New in 2016 is The Conscious Parent’s Guide to Autism, authored by occupational therapist Marci Lebowitz. In just two short pages (43-44), under the heading “Visual Processing Disorder and Motor Problems”, Ms. Lebowitz does a stellar job overviewing the subject including advocacy for optometric vision therapy. She writes:
“The brain, not the eyes, processes the visual information that we see, including things like symbols, pictures, and distances. Weakness in the visual cortex of the brain causes difficulties processing and interpreting what the eyes see.
Parents general will look for problems by observing how their child watches television, colors pictures in a coloring book, or gauges distance while playing. Most children with autism have some kind of visual problem.
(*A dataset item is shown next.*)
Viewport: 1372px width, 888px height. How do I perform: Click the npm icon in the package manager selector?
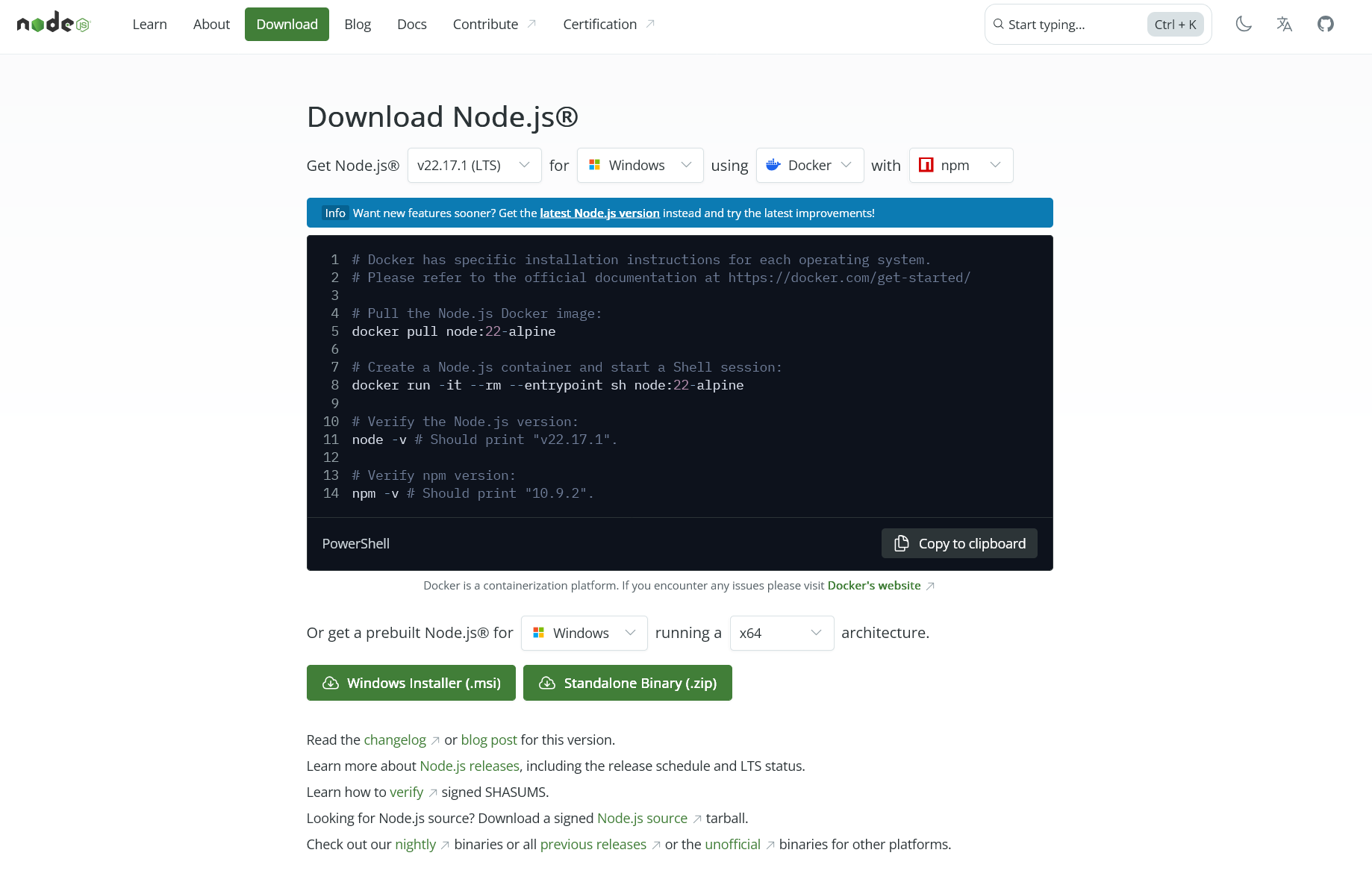pos(926,165)
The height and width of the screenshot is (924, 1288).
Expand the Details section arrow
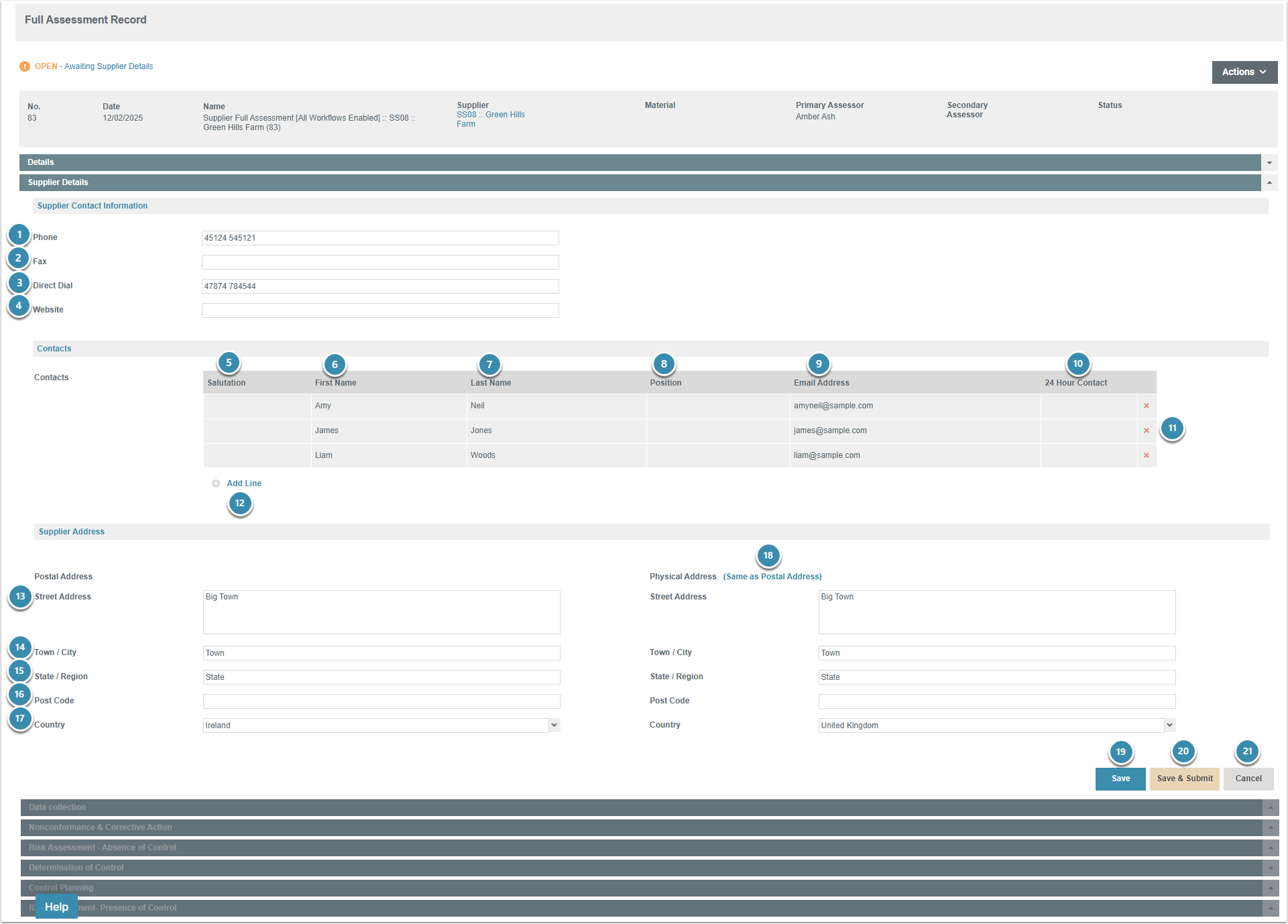pyautogui.click(x=1269, y=162)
Common indications for visual difficulties include:
- Difficulty maintaining visual contact with an object or person
- Challenges differentiating between the size, shape, and color of objects
- Confusing the meanings of written symbols such as those used in calculations
- Misjudging distance
- Experiencing poor spatial awareness, often resulting in frequent falls or bumping into objects despite normal vision tests
Visual abnormalities in children with autism can cause a total distortion in how they view the world and process that information. It can give a child the feeling that objects bounce or swing, jump unpredictably, are fragmented into tiny pieces, or are overly large. Poor visual processing can contribute to problems with fine motor skills, attention, focus, and in social interactions.
Vision therapy is a specialized area of eye care The specialists who practice in this field are known as developmental optometrists. These doctors perform vision exams and check for particular vision conditions. They can prescribe therapies to improve vision and sensory integration skills.”